Crustaceans form a very large group which includes such familiar animals as crabs, lobsters, crayfish, shrimp, krill, …. The 67,000 described species range in size from 0.1 mm, to the Japanese spider crab with a leg span of up to 3.8 m; and a mass of 20 kg. Like other arthropods, crustaceans have an exoskeleton, which they moult to grow. For UW macro photographers they are interesting because they are literally to be found everywhere and are often very colorful. They are also a challenge because some of them are very shy, hiding in crevasses or coral heads, some of them are almost translucent, some of them are masters of camouflage and almost completely disappear into the background of the habitat they’re living in or on. They are on the menu of lots of sea dwelling creatures (and men) but some of them have made themselves so useful that no fish would ever even consider eating them or they use some fish as allies to protect them from predators.
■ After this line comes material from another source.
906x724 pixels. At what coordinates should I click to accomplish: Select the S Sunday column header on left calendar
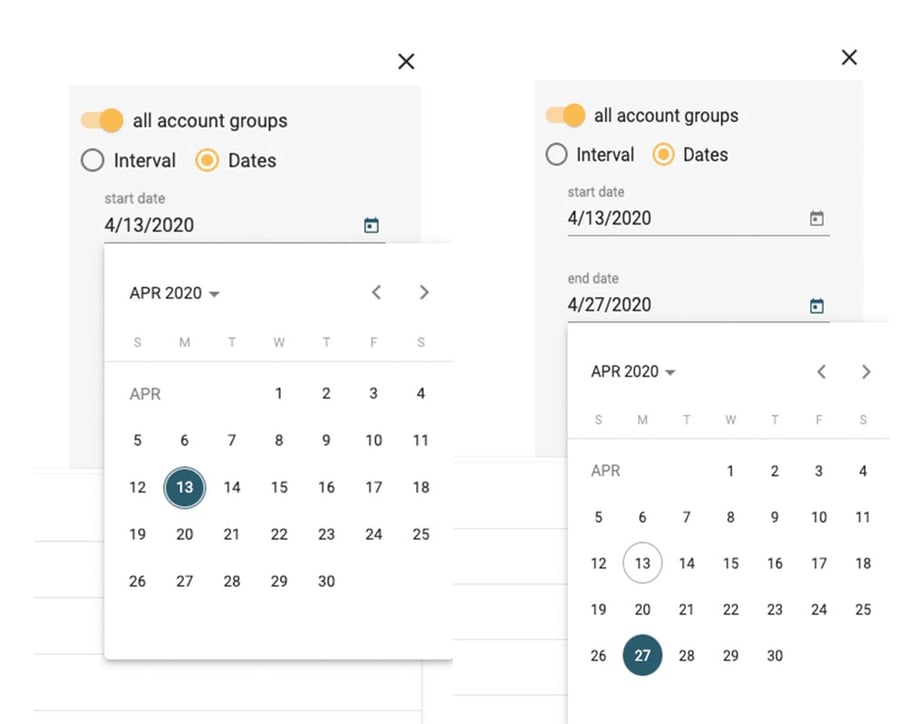(137, 342)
Cleaner shrimp are one example. It’s a common name for any swimming crustacean that cleans other organisms of parasites. This is a widely cited example of cleaning symbiosis: a relationship in which both parties benefit. The fish benefit by having parasites removed from them, and the shrimp gain the nutritional value of the parasites. In many coral reefs, cleaner shrimp congregate at cleaning stations.
The other example is partner shrimps. They are known for burrowing into sand, mud, and gravel with their front claws. However, they prefer to burrow in lagoons and reef edges - areas with little to no cover from predators. This precarious housing location, combined with their relatively poor eyesight, requires partner shrimp to solicit the help of certain gobies. As the goby uses the shrimp's burrow for protection from predators, it also acts as "eyes" for the shrimp. During the day, the goby hovers above the burrow, feeding and interacting with other gobies. Meanwhile, the shrimp uses its antennae to stay in constant contact with the goby's tail while searching for food (detritus, tiny crustaceans and worms) and maintaining the burrow opening. If a predatory fish approaches, the goby flicks its tail several times, alerting the shrimp to retreat into the burrow. If the predator comes within striking distance, the goby will dart headfirst into the burrow. During the night, the two simply rest together in the burrow.